Hello, i bough my first set of rats today, they are both white and black females called molly and milly. I know that rats are not supposed to have saw dust in their cage, so mine are currently on wooden pelleted cat litter, which the lady in the shop i bought them from said was the best thing. The only problem is its really noisy where they are running all over it. Is there something safe that i could put over the top of the cat litter to make it quiter? Thanks for any help.


----------



## DonnaK (Feb 8, 2007)

I use Carefresh bedding. I'm not sure what it's made of without going to check, but it's like lumps of cardboard. I can get it from most pet shops.

If you don't want to change your bedding, you could try unprinted paper kitchen towels (don't use toilet paper because it's dusty). You may find that your rats make a little nest out of them, though, but it's worth a try. You will also will need to change them quite often, as they are not tailored for absorbing pee smells, like bedding is.

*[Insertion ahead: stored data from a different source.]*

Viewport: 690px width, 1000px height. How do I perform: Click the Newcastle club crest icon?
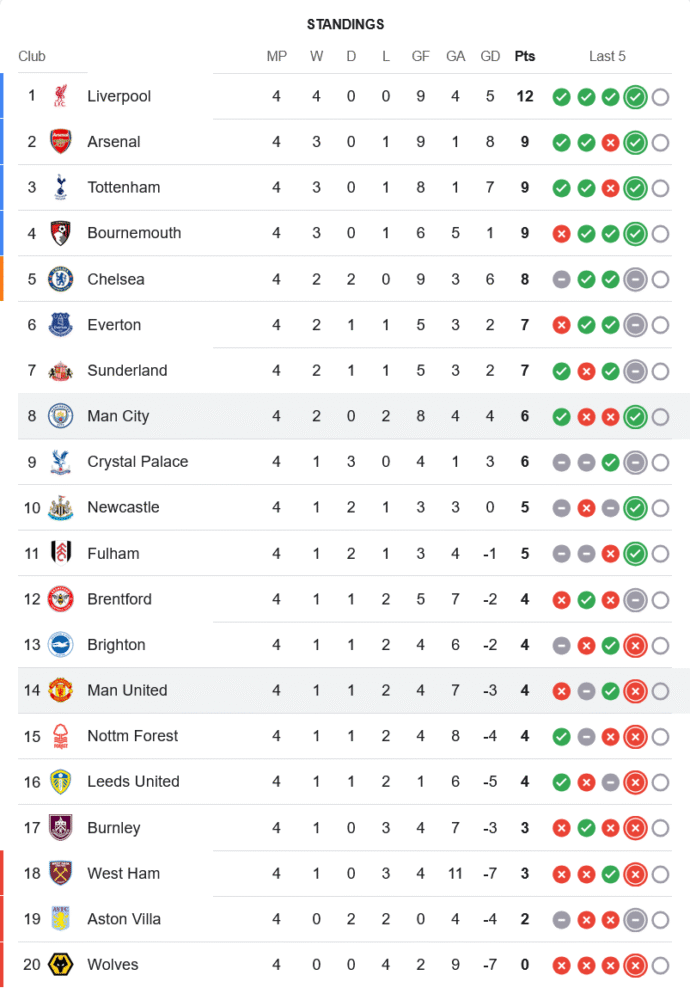[x=61, y=508]
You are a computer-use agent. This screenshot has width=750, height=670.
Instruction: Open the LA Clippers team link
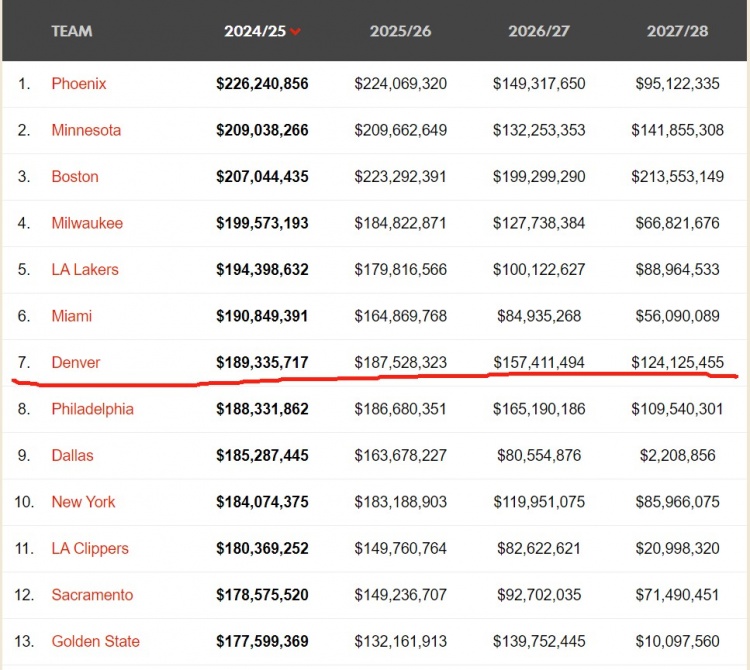90,548
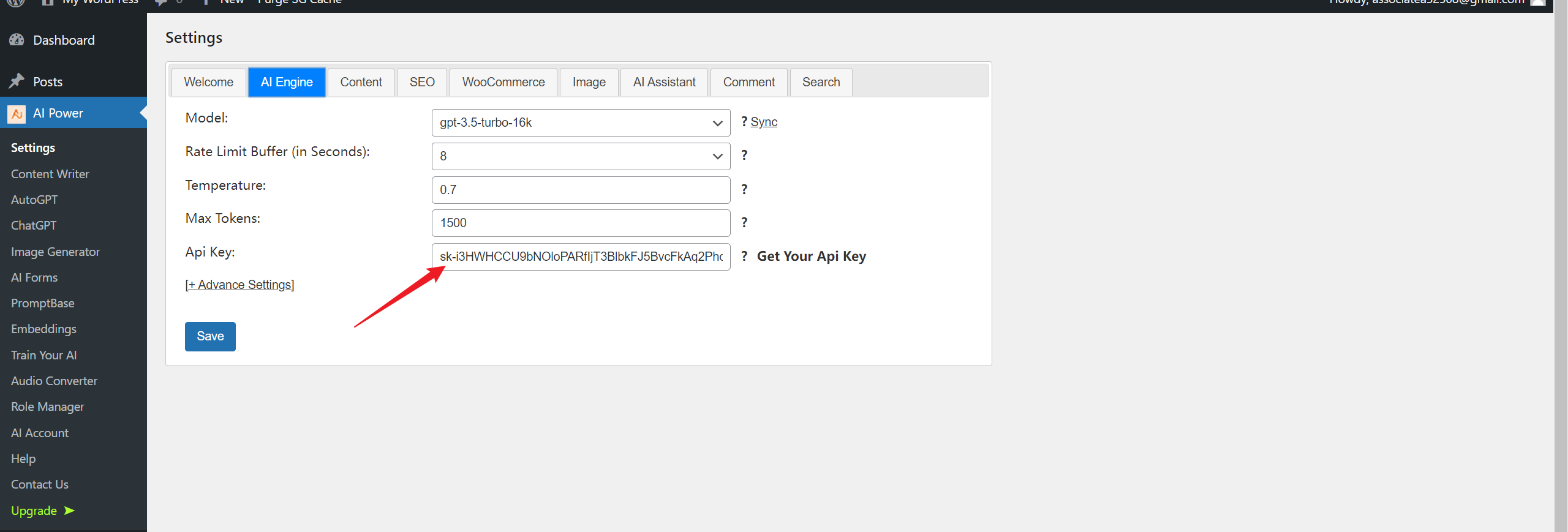Click the help question mark beside Model
Viewport: 1568px width, 532px height.
(744, 122)
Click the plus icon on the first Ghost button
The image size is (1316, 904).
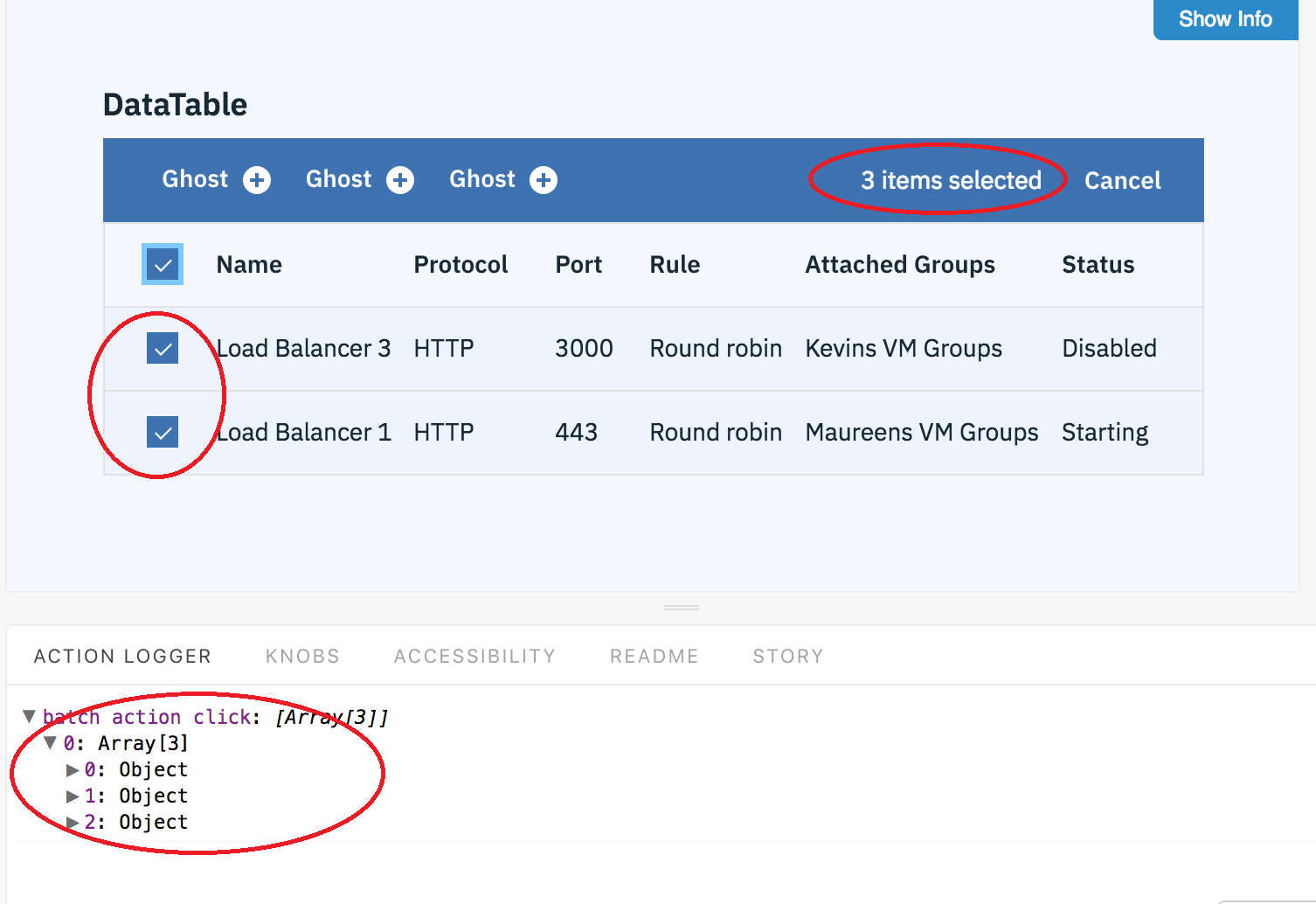click(256, 179)
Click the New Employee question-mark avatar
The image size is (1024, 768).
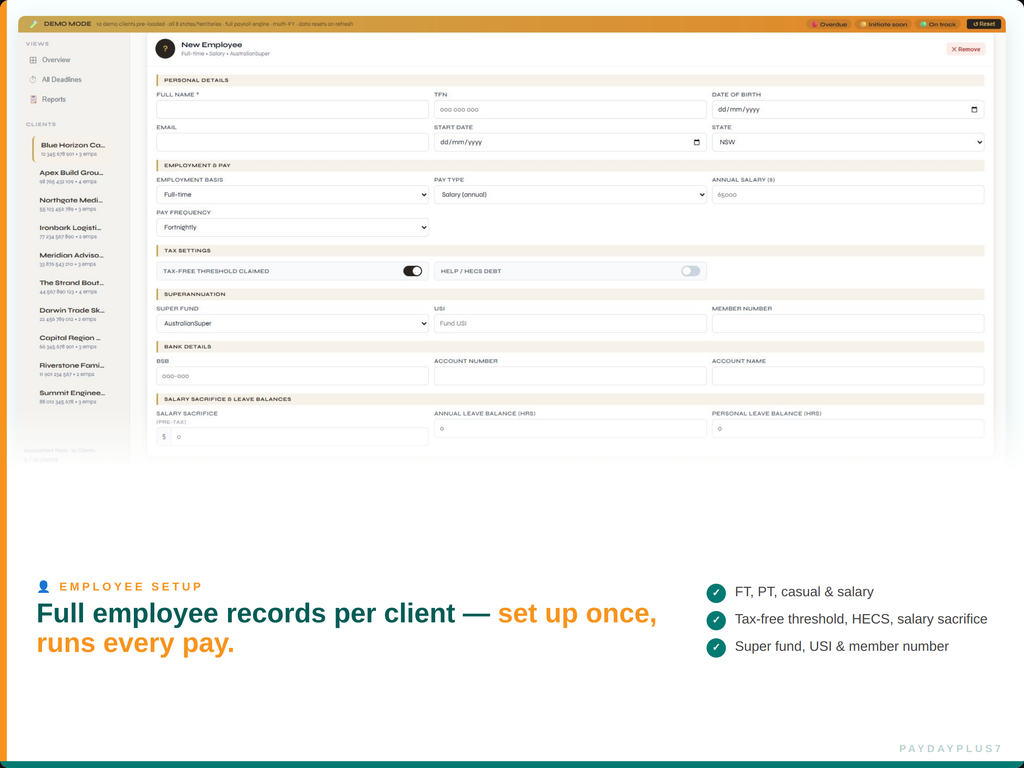click(165, 48)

I think your best/easiest option is to change the type of bedding you use. :lol:


----------



## Nazarath (Feb 20, 2007)

Honetly i like Donnaks idea best, something i do it i'll lay town towls or old shirts and they are nice and quiet. Then when i'm doing washing and i have other animal related items to wash i'll wash them then .


----------



## Nazarath (Feb 20, 2007)

Honetly i like Donnaks idea best, something i do it i'll lay town towls or old shirts and they are nice and quiet. Then when i'm doing washing and i have other animal related items to wash i'll wash them then .


----------



## nerdchick (Feb 26, 2007)

Ok, the wood pellets can actually be dangerous. I reccommend getting better bedding. Carefresh is good, but you need to freeze it. You can get Yesterday's News in the cat section of the pet store and that stuff is great. Other people like eco bedding and I like Kaytee Comfort litter or whatever it's called, but it does need to be frozen. 

-Caty


----------



## Darksong17 (Feb 11, 2007)

Why would they be dangerous nerdy? Aspen wood pellets are fine as bedding as far as I know.


----------



## wafflepeep (Jan 20, 2007)

maybe you could buy some towels that are just reserved for your rats that way they are able to be washed in the washing machine and in the long run its less money (you don't have to buy more bedding every few weeks) the towels would be quieter and softer and wouldn't scatter if your have a wire cage.


----------